ACTIVITY:
A word-for-word transcript of the closing lines is required: from the one with "Instruction: Click OG" through the final line of the data.

Start of INPUT FOR THIS TASK

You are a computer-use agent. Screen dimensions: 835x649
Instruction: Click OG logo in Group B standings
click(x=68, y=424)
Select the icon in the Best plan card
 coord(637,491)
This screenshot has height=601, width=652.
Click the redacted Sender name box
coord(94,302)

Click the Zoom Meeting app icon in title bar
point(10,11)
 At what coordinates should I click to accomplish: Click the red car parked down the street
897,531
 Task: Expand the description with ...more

End of INPUT FOR THIS TASK

SOLUTION TO THIS PROBLEM:
Instruction: Click OG logo in Group B standings
click(x=68, y=424)
Select the icon in the Best plan card
 coord(637,491)
This screenshot has height=601, width=652.
Click the redacted Sender name box
coord(94,302)

Click the Zoom Meeting app icon in title bar
point(10,11)
 At what coordinates should I click to accomplish: Click the red car parked down the street
897,531
 Task: Expand the description with ...more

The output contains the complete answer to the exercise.